(Beginning of Document text)

VP Bank carves clear independent path in Asia

Sylvain Gysler

VP Bank

The Liechtenstein-based private bank is expanding its team and enhancing its technology to lure more independent wealth managers to its platform, as a number of its peers struggle to maintain stability or a clear strategy, says Sylvain Gysler.

The growing number of independent asset management firms (IAMs) and multi-family offices (MFOs) in Singapore and Hong Kong provides a compelling case for VP Bank to continue to build out its offering to service this important segment.

And if the first few months of 2017 are anything to go by, all signs are positive that this is the right strategic decision in a market in which many of the bank’s competitors are finding conditions tough generally.

For example, VP Bank has added new relationship managers (RMs) in Singapore who are specialised on the intermediaries segment. Plus, it has seen a positive development in term of new AUM as well as profitability, explains Sylvain Gysler, head of intermediaries and multi-family offices for VP Bank in Asia.

“Overall, the restructuring and additional investments we did in 2016 are bearing fruits and we are on track to go beyond initial targets,” he adds.

Maintaining momentum

This gives Gysler cause to be optimistic about the prospects for his business for the rest of the year.

Regardless of unpredictable external factors such as geopolitics and financial markets, which might have a serious impact on today’s valuations, there is a growing number of financial intermediaries and family offices in Asia.

At the same time, the consolidation of the private banking industry benefits firms like VP Bank, which he describes as “stable and focused”.

He has given himself three goals to help the firm make the most of the opportunity.

First, it aims to further grow its team of RMs to 10 specialists servicing intermediaries – excluding its dedicated investment advisory team and credit specialists. “This will make us one of the most dynamic players in the region,” says Gysler.

Secondly, VP Bank will continue to make significant investments in digitalisation. 

“With our new information platform we are delighted to present a further innovation to our intermediary clients,” he says. 

The new platform gives access to a range of services like detailed information on market developments, regular publications on economic issues, a knowledge base providing easy access to information on current tax and legal issues, and various forms and brochures assisting intermediaries.

(End of Document text)

Activity list>
(1) Which services does the article on VP Bank say the new information platform gives access to?
(2) Continue the article on VP Bank's independent path in Asia from the point where it stops.

(Beginning of Data extracts)

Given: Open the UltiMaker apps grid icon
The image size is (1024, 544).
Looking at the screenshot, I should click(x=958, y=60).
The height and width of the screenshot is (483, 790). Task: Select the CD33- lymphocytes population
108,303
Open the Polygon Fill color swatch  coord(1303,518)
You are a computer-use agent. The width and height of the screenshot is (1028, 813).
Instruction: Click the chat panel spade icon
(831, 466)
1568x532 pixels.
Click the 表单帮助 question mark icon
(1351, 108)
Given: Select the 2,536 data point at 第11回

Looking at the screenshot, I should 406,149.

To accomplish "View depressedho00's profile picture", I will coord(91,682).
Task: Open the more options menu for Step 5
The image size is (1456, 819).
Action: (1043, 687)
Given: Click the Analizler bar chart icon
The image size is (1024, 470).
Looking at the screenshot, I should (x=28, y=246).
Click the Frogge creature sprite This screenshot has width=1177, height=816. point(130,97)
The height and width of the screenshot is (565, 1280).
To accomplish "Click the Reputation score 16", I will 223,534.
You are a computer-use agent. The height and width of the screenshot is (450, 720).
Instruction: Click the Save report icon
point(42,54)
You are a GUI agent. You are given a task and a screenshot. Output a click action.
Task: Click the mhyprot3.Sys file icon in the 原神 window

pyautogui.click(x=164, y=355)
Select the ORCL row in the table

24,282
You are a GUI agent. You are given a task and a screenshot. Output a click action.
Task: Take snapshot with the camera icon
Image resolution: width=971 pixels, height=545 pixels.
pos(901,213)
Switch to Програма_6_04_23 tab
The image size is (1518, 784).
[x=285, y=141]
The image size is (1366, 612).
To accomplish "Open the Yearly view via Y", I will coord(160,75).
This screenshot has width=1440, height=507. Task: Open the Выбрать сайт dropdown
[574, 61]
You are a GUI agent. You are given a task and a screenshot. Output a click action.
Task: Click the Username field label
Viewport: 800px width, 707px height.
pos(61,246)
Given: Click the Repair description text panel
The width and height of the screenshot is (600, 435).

(End of Data extracts)

Exercise responses>
(1)
- Detailed information on market developments
- Regular publications on economic issues
- A knowledge base providing easy access to information on current tax and legal issues
- Various forms and brochures assisting intermediaries

(2)
“Moreover,” adds Gysler, “we are further investing in the bank’s sophisticated e-banking, giving smartphone access to trading capabilities as well as data-feeds to Intermediaries’ portfolio management system.”

The third objective is to capitalise on the bank’s stability. “In this volatile environment, where our competitors seem to have lost focus, our stakeholders are looking for stability which starts with staff retention while attracting the best talents,” explains Gysler. “This has been my aim since joining VP bank at the beginning of 2016 and now we are glad to bring it to the next level that I see as a key differentiation factor. Let’s call it, being the ‘employer of choice’.”

Alleviating doubt

Keeping intermediary clients at the centre of all the bank’s decisions will continue to a critical success factor in the current environment. 

Combined with a stable, nimble and lean organisation, this can help address concerns that Gysler says intermediaries seem to have more broadly about the alignment of the strategy and commitment to their own segment from their custodians.

“[IAMs and MFOs] want to partner with an organisation which is dedicated to grow its intermediaries platform over the long term, without relegating it as a second priority behind their own in-house bankers,” he explains. 

“At VP Bank, the intermediaries business is part of our DNA,” he adds. “The bank’s founder, Guido Feger, was himself one of the most successful trustees in Liechtenstein, and the intermediaries business is a core competency of the bank.”

The bank’s reporting structure, which sees its Asian business answer directly to the local chief executive officer also ensures a better understanding of the clients’ needs, plus provides instant flexibility and support when needed.

This is coupled with what Gysler describes as a strong governance framework in place, to avoid any conflict of interests with clients of intermediaries. “Not only are we segmenting clients by AUM but we treat all partners on their own merit, without a rigid grid structure, but instead by taking a pragmatic business approach.” 

Being able to offer tailor-made solutions to clients also gives the bank an edge over any competitors that try to standardise or institutionalise the offering to intermediaries, believes Gysler.

At the same time, each of the RMs servicing intermediaries has a dedicated assistant. “This is important at a time when some of our competitors have been freezing headcount in this segment or, even worse, downsizing,” he adds.

Sticking with a proven principle

It goes without saying demographic changes are bringing about a more diverse client base in Asia – and hence new challenges. 

Yet for all the market upheaval, technological change, generational shift and reallocation of wealth, in Gysler’s view, the essence of the advisory relationship has hardly changed

“Regardless of whether a ‘baby boomer’ or ‘digital native’ is thinking about asset management or financial planning, the fundamental mechanisms remain the same,” he says. “They invest in what they know. Their number-one priority is to provide security for their family. Despite all announcements to the contrary, humans will not be replaced in the foreseeable future.”

As a result, instead of competing against machines, he believes the industry must consider their added value as a complement to the possibilities of the digital age. 

“The goal is to skillfully combine digital platforms and personal advisory,” adds Gysler.